§ TASK STATEMENT:
Quote the records below word for word, please, from the very first line through the one that contains "Image resolution: width=1024 pixels, height=768", and nothing beyond it.

(Collected data)

◆ ◆ ◆ ◆

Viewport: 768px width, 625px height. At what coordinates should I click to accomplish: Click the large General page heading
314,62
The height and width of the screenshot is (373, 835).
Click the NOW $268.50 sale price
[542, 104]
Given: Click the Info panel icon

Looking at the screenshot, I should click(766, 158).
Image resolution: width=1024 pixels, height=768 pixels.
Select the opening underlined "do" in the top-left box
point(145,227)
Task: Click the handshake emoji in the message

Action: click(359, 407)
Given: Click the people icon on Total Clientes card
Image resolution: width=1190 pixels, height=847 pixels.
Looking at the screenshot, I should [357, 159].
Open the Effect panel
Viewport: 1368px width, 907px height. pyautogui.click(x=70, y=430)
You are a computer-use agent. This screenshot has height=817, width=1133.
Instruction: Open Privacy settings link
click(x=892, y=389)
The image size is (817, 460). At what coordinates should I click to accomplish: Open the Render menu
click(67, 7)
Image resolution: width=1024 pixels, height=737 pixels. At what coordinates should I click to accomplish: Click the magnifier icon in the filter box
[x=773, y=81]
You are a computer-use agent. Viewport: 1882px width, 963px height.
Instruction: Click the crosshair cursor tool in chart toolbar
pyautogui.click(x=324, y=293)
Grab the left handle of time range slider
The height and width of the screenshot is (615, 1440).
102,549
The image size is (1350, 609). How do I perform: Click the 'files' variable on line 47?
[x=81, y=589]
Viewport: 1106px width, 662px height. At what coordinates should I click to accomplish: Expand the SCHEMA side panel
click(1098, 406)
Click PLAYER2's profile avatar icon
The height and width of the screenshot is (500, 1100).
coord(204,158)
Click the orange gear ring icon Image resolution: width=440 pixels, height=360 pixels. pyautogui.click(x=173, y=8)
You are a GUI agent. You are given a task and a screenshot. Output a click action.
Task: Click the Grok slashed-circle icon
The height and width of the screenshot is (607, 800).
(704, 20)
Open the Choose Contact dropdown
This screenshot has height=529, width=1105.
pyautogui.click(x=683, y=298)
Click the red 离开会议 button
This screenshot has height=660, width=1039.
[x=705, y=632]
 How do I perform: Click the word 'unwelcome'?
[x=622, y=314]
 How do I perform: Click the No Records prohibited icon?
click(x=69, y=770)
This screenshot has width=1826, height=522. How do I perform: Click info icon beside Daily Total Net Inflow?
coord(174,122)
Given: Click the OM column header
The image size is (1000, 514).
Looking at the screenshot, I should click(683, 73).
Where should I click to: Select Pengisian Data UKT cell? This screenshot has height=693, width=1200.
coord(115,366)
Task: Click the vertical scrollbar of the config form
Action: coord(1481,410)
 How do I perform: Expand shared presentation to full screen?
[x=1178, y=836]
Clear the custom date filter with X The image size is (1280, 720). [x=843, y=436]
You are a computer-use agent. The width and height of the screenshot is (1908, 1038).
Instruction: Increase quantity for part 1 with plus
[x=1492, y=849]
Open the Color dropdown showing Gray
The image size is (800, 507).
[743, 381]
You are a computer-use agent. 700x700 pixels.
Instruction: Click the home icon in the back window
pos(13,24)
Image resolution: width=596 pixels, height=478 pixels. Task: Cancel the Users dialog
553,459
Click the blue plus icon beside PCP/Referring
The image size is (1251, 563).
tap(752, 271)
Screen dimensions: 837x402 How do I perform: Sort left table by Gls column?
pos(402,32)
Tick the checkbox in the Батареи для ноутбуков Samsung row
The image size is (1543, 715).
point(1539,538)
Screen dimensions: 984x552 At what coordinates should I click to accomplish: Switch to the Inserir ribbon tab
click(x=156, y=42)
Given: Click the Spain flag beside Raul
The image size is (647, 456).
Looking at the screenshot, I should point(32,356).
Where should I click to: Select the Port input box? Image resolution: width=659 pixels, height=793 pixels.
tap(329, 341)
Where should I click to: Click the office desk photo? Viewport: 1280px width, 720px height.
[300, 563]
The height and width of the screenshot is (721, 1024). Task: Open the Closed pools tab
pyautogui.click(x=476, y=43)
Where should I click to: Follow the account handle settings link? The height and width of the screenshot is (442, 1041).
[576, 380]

◆ ◆ ◆ ◆

§ YOUR RESPONSE:
Viewport: 768px width, 625px height. At what coordinates should I click to accomplish: Click the large General page heading
314,62
The height and width of the screenshot is (373, 835).
Click the NOW $268.50 sale price
[542, 104]
Given: Click the Info panel icon

Looking at the screenshot, I should click(766, 158).
Image resolution: width=1024 pixels, height=768 pixels.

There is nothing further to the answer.